Review by Kirkus Book Review

Breezy introductions to the flora, fauna, natural features, residents, and researchers of our planet's "crazy cold" polar regions. Though characteristic plants and animals get generous coverage in the casually organized single-topic spreads, the human presence at the top and bottom of our world comes in for at least as much notice. Readers pay quick visits to the town of Ilulissat, Greenland (4,530 people, 3,500 sled dogs), and Antarctica's ski-mounted Halley VI station, among other locales, and meet representatives of eight of the Arctic's 40 Indigenous groups and a group of schoolchildren in Nunavut. Nods to select explorers include mention of both two White women who together made a trans-Antarctic ski trek in 2001 and the names of the four Inuit men who accompanied Matthew Henson and Robert Peary to (the vicinity of) the North Pole. Budding scientists can also follow a brown-skinned researcher through her day at McMurdo Station. In her commentary, scattered throughout in easily digestible blocks, Klepeis properly acknowledges interactions between contemporary and traditional cultures and practices--noting, for instance, that "nowadays, lots of Arctic people buy winter clothing made from synthetic materials" and that ketchup or mayo are popular condiments for seal meat dishes. Helmer's painted figures, human and otherwise, tend to be small, but she depicts them and their icy settings with easy naturalism. A wide-angled view of two forbidding but far from deserted climes. (glossary) (Nonfiction. 7-10) Copyright (c) Kirkus Reviews, used with permission.

*Data provided:*
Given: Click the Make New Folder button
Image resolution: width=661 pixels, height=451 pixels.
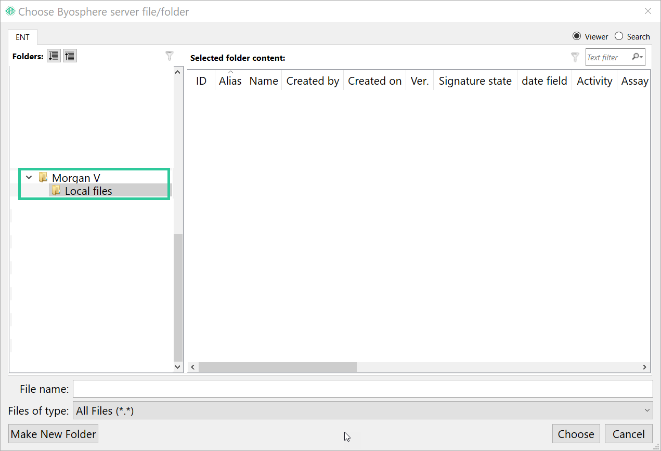Looking at the screenshot, I should tap(53, 434).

*Written exercise:*
Answer these from the polar book review:
(a) How many sled dogs does the review give for Ilulissat, Greenland?
(b) In what year did the two women make their trans-Antarctic ski trek?
(c) Which condiments does the review name as popular with seal meat dishes?

*Exercise answer:*
(a) 3,500
(b) 2001
(c) Ketchup or mayo